Like many — I think most — observers, I didn’t see this coming. In the spring Republicans seemed to be converging on demands for harsh spending cuts, especially to Medicaid. The Biden administration was counting on self-proclaimed centrists and business groups to lean on Republicans to back off; they didn’t. And publicly at least, Biden officials repeatedly rejected all possible end runs around the debt ceiling. Republicans seemed to be in a strong bargaining position.
Yet in the end we got some spending caps that would probably have happened even without the attempt to take the economy hostage, since “discretionary” spending would have had to pass the House in any case. We got an extension of work requirements in the food stamp program for Americans in their 50s, which will cause some loss of coverage — not because they refuse to work, but because they’ll be stymied by extra red tape.
And we got a side agreement to cut $20 billion from the $80 billion in additional funding for the I.R.S. that was included in the Inflation Reduction Act. But that $80 billion was for a decade. In practice, efforts to crack down on wealthy tax evaders will probably be little changed in the next few years, and the I.R.S. will simply come back for more money later.
Overall, the administration made hardly any major concessions; this debt standoff ended up being far less consequential than the debt ceiling crisis of 2011.
So how did Biden, whom right-wingers constantly deride as senile and incompetent despite a series of remarkable legislative achievements, pull this off? …
Eventually we may get a blow-by-blow account of how the debt negotiations went down.
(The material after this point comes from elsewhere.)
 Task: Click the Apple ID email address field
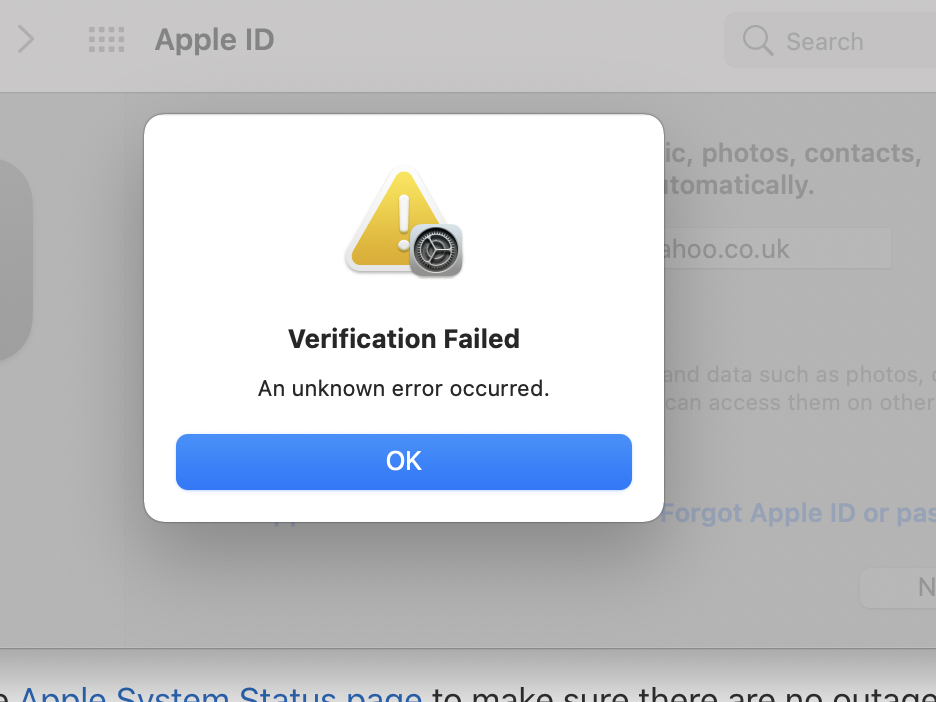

Until then, it’s worth noting several broader trends in the political environment that probably strengthened Biden’s hand.
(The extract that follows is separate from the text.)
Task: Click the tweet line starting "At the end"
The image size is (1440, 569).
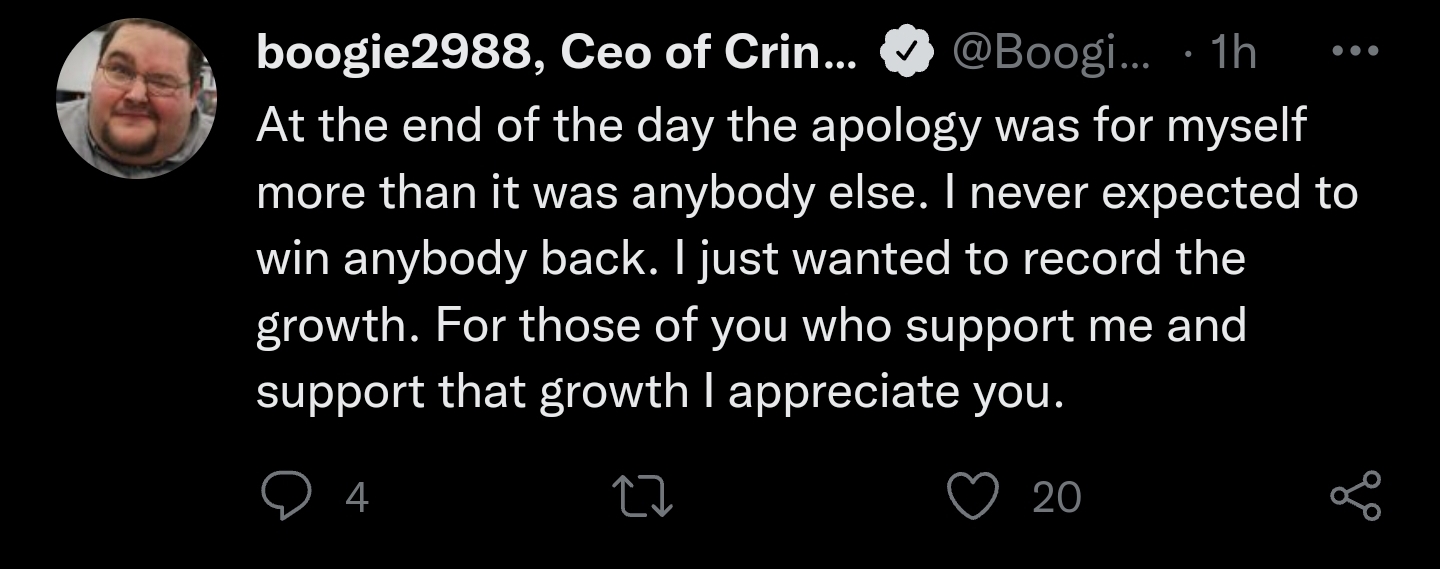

First, Democrats are no longer intimidated by deficit scolds. Back in 2011, the Obama administration seemed eager to win approval from a Beltway establishment dominated by Very Serious People who insisted that debt and deficits — as opposed to, say, persistent high unemployment — were the most crucial issue facing the nation. President Barack Obama came very close to agreeing to a bargain that would have raised the age of Medicare eligibility.
These days Democrats don’t seem to care much about the deficit scolds; they’ll probably care even less given the craven behavior of prominent groups during the debt confrontation.
Second, Republicans don’t actually care about the budget deficit. Arguably they never did. But a dozen years ago many in the media and the political establishment took their fiscal posturing at face value. These days their true lack of concern is out in the open, so it’s hard to find a commentator who seriously believes that a party seeking to prevent a crackdown on tax evasion cares about debt.
Third, the Republican Party has largely backed off on its push to drastically shrink government. We’ve come a long way from 2005, when President George W. Bush tried to privatize Social Security. These days even hard-right budget proposals tend to exempt Social Security and Medicare, and I believe that Republicans are beginning to realize that Medicaid has also become an extremely popular program.
Coming next: The realization that even white, rural, very MAGA areas like, say, Kentucky’s Fifth Congressional District have become deeply dependent on food stamps.
Indeed, it’s hard to avoid the sense that the G.O.P. has, in general, lost interest in fiscal policy. Apparatchiks at right-wing think tanks still inveigh against the evils of big government, and the donor class is as opposed as ever to paying taxes. But all the real passion on the right now seems to revolve around social issues like ending abortion rights and expunging any mention of racism from history classes.
In a way it’s kind of funny. Critics of Democratic politics used to berate activists for focusing on social issues while allowing Republicans to dictate the economic agenda. Now Republicans are waging war on the Disney corporation while the Biden administration establishes large-scale industrial policy to fight climate change.
So what happened on the debt negotiations? Maybe it came down to this: Kevin McCarthy wasn’t willing to blow up the economy to extract policy concessions because he’s the leader of a party that no longer cares about policy.